File Corruption

Sannyasin Sivakatirswami katir at hindu.org
Tue Jun 24 14:33:00 EDT 2003


Agreed. One must be specific

One verifiable "corruption" issue I have definitively diagnosed is that 
the IDE will create spurious code in the cRevGeneral custom properties 
that are attached to any given object.

Two known instances of this have been

a) an instance where a Rev IDE custom prop in a stack referred to an 
older version of the program which was not on disk and which was other 
than the current engine/IDE wrapper under which the stack was opened.

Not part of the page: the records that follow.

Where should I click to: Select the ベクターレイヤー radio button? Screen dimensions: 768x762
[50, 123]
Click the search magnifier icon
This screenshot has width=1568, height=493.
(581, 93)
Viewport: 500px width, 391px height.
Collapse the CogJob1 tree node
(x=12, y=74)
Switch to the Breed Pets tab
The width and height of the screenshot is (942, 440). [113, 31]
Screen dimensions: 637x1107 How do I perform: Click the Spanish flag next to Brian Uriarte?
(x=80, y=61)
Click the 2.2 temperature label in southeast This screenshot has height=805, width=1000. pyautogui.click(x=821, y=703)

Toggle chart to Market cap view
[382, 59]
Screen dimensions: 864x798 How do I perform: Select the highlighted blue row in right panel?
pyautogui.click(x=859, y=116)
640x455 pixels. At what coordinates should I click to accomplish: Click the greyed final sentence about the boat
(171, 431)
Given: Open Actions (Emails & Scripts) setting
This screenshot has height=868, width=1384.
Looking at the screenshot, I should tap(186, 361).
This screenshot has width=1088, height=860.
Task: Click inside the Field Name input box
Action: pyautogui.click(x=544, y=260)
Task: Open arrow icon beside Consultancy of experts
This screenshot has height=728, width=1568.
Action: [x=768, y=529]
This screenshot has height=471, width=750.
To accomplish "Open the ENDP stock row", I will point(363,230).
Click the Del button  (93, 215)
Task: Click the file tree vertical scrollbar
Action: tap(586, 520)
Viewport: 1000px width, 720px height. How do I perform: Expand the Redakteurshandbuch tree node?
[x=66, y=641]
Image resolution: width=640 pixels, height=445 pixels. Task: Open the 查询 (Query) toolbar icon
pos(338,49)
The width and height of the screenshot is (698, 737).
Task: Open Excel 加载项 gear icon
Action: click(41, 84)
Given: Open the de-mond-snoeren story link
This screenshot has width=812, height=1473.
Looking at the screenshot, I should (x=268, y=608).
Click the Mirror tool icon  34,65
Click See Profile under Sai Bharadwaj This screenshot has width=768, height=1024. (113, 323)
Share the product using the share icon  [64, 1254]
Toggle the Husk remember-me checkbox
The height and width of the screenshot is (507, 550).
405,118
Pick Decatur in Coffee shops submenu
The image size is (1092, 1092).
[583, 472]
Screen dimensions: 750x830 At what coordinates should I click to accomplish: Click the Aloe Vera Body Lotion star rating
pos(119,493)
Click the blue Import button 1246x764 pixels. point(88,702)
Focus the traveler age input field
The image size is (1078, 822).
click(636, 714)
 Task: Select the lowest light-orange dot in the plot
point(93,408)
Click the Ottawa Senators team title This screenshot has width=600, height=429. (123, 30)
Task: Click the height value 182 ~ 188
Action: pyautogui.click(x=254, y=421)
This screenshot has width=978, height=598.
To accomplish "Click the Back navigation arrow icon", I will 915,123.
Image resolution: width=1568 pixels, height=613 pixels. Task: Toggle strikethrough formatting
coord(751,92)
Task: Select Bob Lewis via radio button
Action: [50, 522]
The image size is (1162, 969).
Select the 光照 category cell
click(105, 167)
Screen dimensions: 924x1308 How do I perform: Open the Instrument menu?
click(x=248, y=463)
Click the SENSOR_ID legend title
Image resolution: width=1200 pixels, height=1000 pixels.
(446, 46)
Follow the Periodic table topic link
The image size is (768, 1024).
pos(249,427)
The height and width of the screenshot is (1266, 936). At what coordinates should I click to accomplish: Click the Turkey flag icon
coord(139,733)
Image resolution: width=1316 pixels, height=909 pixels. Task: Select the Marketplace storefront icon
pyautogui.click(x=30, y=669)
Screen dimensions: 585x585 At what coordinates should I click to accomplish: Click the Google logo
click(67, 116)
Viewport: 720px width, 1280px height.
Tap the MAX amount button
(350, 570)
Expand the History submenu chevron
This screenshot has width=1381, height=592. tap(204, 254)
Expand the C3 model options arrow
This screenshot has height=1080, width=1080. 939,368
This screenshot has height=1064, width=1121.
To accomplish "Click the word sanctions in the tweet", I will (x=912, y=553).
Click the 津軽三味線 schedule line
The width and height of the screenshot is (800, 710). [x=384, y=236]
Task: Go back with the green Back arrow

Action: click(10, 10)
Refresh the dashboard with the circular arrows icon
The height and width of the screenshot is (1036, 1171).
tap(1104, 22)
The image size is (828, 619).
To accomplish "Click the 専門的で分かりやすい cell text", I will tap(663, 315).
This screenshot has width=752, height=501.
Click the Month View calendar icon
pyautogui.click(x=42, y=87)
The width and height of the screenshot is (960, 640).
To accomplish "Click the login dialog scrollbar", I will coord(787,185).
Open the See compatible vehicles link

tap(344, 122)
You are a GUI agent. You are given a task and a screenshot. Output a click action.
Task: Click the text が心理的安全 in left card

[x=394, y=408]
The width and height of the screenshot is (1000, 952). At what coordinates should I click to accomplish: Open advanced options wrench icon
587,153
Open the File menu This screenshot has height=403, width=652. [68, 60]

b) a second instance (found only yesterday) where, during a lock up, 
the IDE does not update the "script" custom prop for an object in this 
case a button... tempScript was correct (i.e. it had the changes I had 
made in the script saved correctly in the "tempScript" prop for the 
button) but "script" carried and older version of the script.

Now, this manifested after reboot of Rev, as a "object not found" in 
the script debugger where the previous script referred to a fld 
"Reminders" instead of button called "Reminders" . But, had i been in a 
run time mode, it would have just failed...

Solution was simple. add a space to the script, and force a new "apply" 
to update the custom props.

so, one solution for this kind of corruption (where in fact the data in 
the stack is still pristine/OK) would be a

"Clean up and refresh all RevCustom Props"

I suspect -- a broadside generalization! ;-) --

That the revCustom props may be getting more mangled than we realize.

But, to be fair, I get as many or more "unexpectedly quit" instances on 
OSX from Apple's own Mail.app and other apps as I do in Rev.  Only 
Rev's are pretty predictable.  which is actually better!

Sivakatirswami




On Tuesday, June 24, 2003, at 07:09  AM, Richard Gaskin wrote:

>> Well look, I don't want to quibble about terminology. Isn't it 
>> possible
>> for the IDE to corrupt its own internal data structures?
>
> My interest in re-examining the use of "corruption" was less a 
> refection of
> my admittedly curmudgeonly nature than a sincere desire to see a proper
> diagnosis of the root cause.  If we attach a label to an issue before 
> fully
> understanding the cause, we risk overlooking other options that might 
> lead
> us to the solution.
>
> I agree that it's too early to determine that corruption of the object
> within the file did not occur, but with such a low incidence rate on 
> record
> it may not be optimal to focus on that.  We can't rule it out, but we 
> can't
> settle on it either.  It seems we need to keep our eyes open to wider
> possibilities.
>
> What's most baffling to me is that the cloned object exhibits no 
> erroneous
> behavior; I would have expected that if a problem existed in the 
> original
> object it would be carried over to the clone.